Reuters could not independently verify the contents of the images showing reported military activity in the aftermath of the breakdown on Aug. 24 of a five-month ceasefire in Ethiopia’s Tigray region.
Tigray forces have battled Ethiopia’s federal army and its allies, including Eritrean troops and fighters from neighbouring Ethiopian regions, over the course of a nearly two-year war.
Images collected on Sept. 26 show military forces, vehicles and artillery positions in the town of Shiraro, near Tigray’s northern border with Eritrea, according to Maxar Technologies Inc, which collects and publishes satellite imagery of the region.
The images from Eritrea were taken on Sept. 19 and show the deployment of heavy weaponry in the town of Serha, near the Tigray border, Maxar said.
Most communications to Tigray have been down for more than a year.

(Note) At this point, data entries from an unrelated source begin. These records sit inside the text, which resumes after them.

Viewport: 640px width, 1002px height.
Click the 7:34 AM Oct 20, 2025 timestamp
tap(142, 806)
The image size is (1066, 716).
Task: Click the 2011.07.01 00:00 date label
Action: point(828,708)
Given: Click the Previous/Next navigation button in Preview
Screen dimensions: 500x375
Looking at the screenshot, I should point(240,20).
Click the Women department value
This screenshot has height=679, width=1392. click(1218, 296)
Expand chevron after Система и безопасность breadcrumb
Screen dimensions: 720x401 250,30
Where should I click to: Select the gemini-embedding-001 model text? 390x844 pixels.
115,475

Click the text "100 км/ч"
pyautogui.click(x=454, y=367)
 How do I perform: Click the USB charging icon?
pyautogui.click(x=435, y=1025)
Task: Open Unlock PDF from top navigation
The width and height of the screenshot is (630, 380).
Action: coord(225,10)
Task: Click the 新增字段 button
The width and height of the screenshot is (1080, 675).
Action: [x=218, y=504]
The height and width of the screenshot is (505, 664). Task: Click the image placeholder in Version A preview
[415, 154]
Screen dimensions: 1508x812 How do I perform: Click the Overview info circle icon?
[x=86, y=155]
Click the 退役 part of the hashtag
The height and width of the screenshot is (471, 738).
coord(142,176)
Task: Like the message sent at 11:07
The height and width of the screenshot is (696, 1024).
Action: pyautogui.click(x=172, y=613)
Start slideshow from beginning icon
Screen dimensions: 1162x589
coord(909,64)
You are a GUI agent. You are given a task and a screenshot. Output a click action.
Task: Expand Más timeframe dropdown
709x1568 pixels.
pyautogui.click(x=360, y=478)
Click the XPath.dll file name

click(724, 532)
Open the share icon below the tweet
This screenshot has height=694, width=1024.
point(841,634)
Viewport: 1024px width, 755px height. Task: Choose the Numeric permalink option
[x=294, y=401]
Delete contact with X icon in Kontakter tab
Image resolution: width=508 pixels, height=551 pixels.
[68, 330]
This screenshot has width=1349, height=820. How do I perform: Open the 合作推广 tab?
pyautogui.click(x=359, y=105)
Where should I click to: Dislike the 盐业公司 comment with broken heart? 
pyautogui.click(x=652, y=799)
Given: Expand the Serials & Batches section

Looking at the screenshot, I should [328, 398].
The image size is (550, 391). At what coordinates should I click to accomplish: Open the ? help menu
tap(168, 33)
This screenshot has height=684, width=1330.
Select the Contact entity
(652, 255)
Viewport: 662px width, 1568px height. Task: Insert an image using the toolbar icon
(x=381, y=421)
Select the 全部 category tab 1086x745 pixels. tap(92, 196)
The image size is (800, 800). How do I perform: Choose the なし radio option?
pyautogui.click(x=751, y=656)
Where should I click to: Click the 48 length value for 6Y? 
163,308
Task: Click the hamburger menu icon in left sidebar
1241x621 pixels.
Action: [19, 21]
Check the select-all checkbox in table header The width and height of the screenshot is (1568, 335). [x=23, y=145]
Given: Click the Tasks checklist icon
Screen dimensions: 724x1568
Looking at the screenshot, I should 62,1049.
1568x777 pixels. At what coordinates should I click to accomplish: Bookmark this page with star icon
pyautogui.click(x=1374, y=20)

Tigray forces said on Sept. 13 that Eritrean troops, fighting alongside Ethiopian soldiers, had at one point taken control of Shiraro since fighting had resumed but suggested they had since been beaten back.
They have also accused Eritrea of shelling Tigrayan towns from its territory in recent weeks.
The Ethiopian and Eritrean authorities have not responded to requests for comment about the recent fighting.
Eritrean troops supported the Ethiopean military in earlier phases of the war. The Eritrean government has not confirmed its participation in fighting since the ceasefire broke down, but said earlier this month that some reservists had been called up for military service.
Ethiopian government spokesperson Legesse Tulu, military spokesperson Colonel Getnet Adane and the prime minister’s spokesperson Billene Seyoum did not immediately respond to requests for comment about the images on Wednesday.
Eritrean Information Minister Yemane Gebremeskel and Getachew Reda, a spokesperson for the Tigray People’s Liberation Front (TPLF), the party that leads Tigray’s regional government, also did not immediately comment.